The partnership is based on a value-based care design that includes no monthly premiums, no copays for primary care physician office visits and no costs for a 30-day supply of Tier-1 prescription drugs. Also, unlike other HMOs, patients won’t need referrals to see in-network specialists. One tenet of value-based benefit design is offering low or no-cost care in hopes that members will get less expensive preventive care rather than wait to see a doctor when health problems are further down the road.
The Cleveland Clinic/Humana partnership is the latest in a string of hospitals and health systems working with payers on insurance products. Nearby, University Hospitals announced last month that it’s working with SummaCare Medicare on MA plans.

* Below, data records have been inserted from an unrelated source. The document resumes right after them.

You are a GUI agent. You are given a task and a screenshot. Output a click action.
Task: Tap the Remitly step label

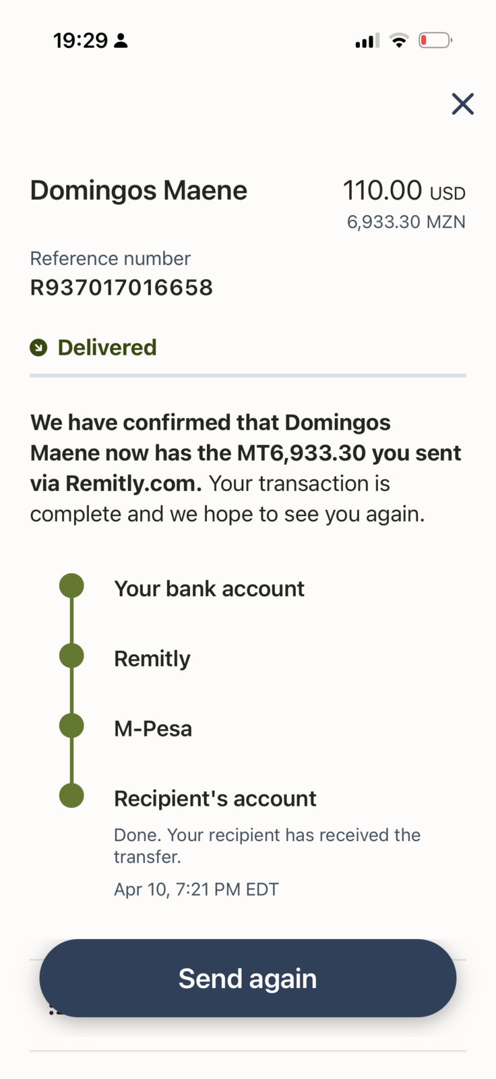pyautogui.click(x=152, y=659)
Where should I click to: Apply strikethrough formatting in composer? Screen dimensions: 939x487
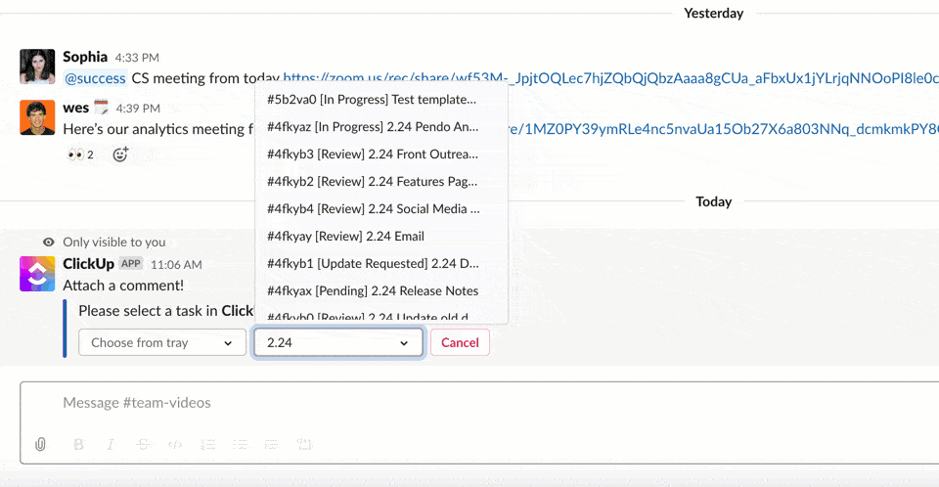(143, 444)
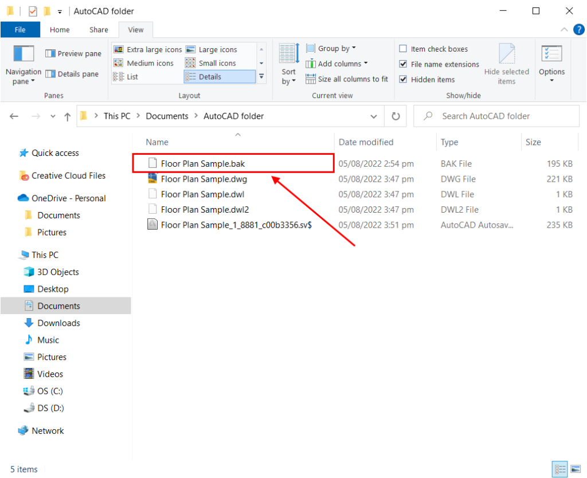Navigate to Documents via the address bar
587x478 pixels.
[167, 116]
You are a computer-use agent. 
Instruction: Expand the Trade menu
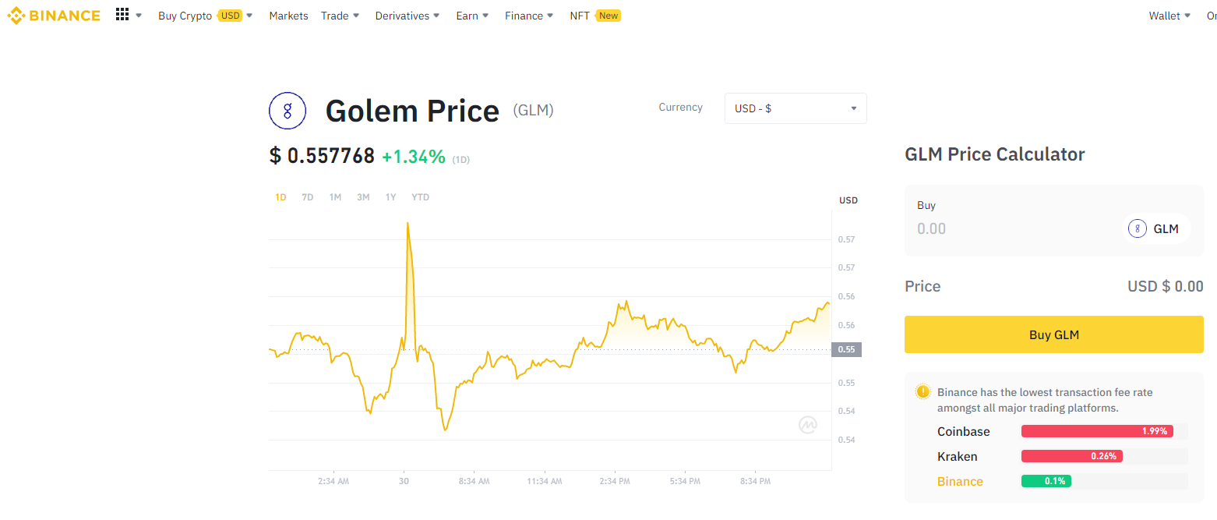click(340, 16)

Payers have also increasingly moved into the MA market and have benefited financially as a result. Humana announced this year that it’s completely leaving the Affordable Care Act (ACA) exchanges in 2018 and instead investing more in the MA population. Payers see more upside in the MA market, which gets a steady stream of healthier Baby Boomers entering each year to help offset the sicker, older members. UnitedHealth even said earlier this year that it expects half of all Medicare beneficiaries will have an MA plan one day.
Payer-provider partnerships are also on the rise. About 200 have launched in the past five years, Thomas Robinson, partner at Oliver Wyman, recently told Healthcare Dive. The overwhelming majority emphasize value-based compensation in some way. "The point of these partnerships is to create something new, rather than just building the same old offerings with a narrow network. Successful partnerships will take the opportunity to innovate around the product and experience now that the incentives, insight, investment and integration are all for it," he said.
In more good news for the MA market, those with MA plans will have more choices and lower premiums in 2018, according to the CMS. Enrollment is expected to increase by 9% to 20.4 million in 2018, which is more than one-third of Medicare enrollees.
In addition to its MA plans, Cleveland Clinic’s is co-branding plans both on and off the Ohio ACA exchanges with Oscar next year. Consumers in Cuyahoga, Summit, Lorain, Medina and Lake counties will have the opportunity to sign up for a co-branded individual plan. The plan will match members with a Cleveland Clinic care team and an Oscar concierge team. Members will have free round-the-clock access to Doctor on Call and the health system’s Express Care Online.